With a range extending from Mexico to Canada, the American Badger is a hearty animal that is known for its small, low stature and big claws for digging burrows. This species typically inhabits grasslands and prairie regions but will move to wherever prey is available.

American badgers

What You Need To Know About The American Badger

  • What do American badgers look like?

    • They have a short, stocky body that's low to the ground

    • Short legs

    • Large foreclaws (up to 5 cm)

    • Gray fur on their body

    • Black, white, and gray facial and head markings

    • Tiny ears

  • What do American badgers eat?

    • They're mainly carnivores

    • They prey on ground squirrels, pocket gophers, moles, marmots, prairie dogs, woodrats, voles, snakes, and other underground animals

    • In some situations, they'll eat plant food such as corn, beans, mushrooms, and sunflower seeds

  • Where do American badgers live?

    • The badger prefers open areas, living in the prairies and plains where ground squirrels, prairie dogs, and other burrowing animals, which are their food source, are abundant

What You Need To Know About The American Badger Infestations

  • What are the signs of an American badger infestation?

    • The most prominent sign of the presence of a badger is evidence of digging

    • Burrows about one foot in diameter

    • Where badgers are abundant, their burrows are numerous

    • Sightings of them during dawn or dusk (they’re mainly nocturnal)

  • Why do American badgers invade my property?

    • Prey food is abundant in the vicinity 

    • The soil conditions (soft loam soils) are favorable for making a good den

  • How do I get rid of American badgers?

Tips To Prevent American Badger

  • Install fencing around the perimeter of your yard

    • Sink fencing around 24 inches below the ground

  • Place live traps for prey animals of the badger such as rodents, ground squirrels, etc. 

  • Light up your yard, as badgers prefer to hunt in the dark

To take care of your badger problems, Kness has the right control solutions for you to utilize. 

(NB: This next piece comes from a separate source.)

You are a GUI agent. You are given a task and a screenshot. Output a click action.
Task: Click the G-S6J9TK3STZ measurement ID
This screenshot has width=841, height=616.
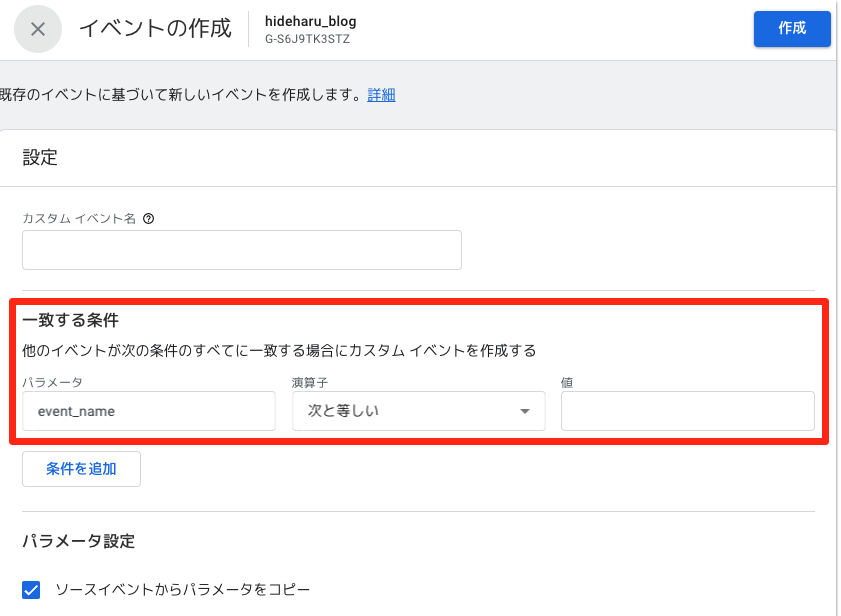[307, 39]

Set cage traps, like Kness’ Kage-All® Small Animal Trap, to either side of the den. Conceal traps with loose dirt and avoid leaving odors while setting. Stake the trap so that the trapped badger cannot tip the trap over and release itself.

When a badger has been digging numerous holes, and the actual den is unknown, use a baited trap. Put a piece of tainted meat or freshly killed ground squirrel in a concealed trap at the side of the hole. Place a drop or two of the badger gland lure next to the opening to ensure that the badger will investigate the trap.

Suggested Bait: Meat that has become tainted but not spoiled, freshly killed ground squirrels, rabbits, and other small rodents.

Suggested Lure: Fish oil or natural gland lures.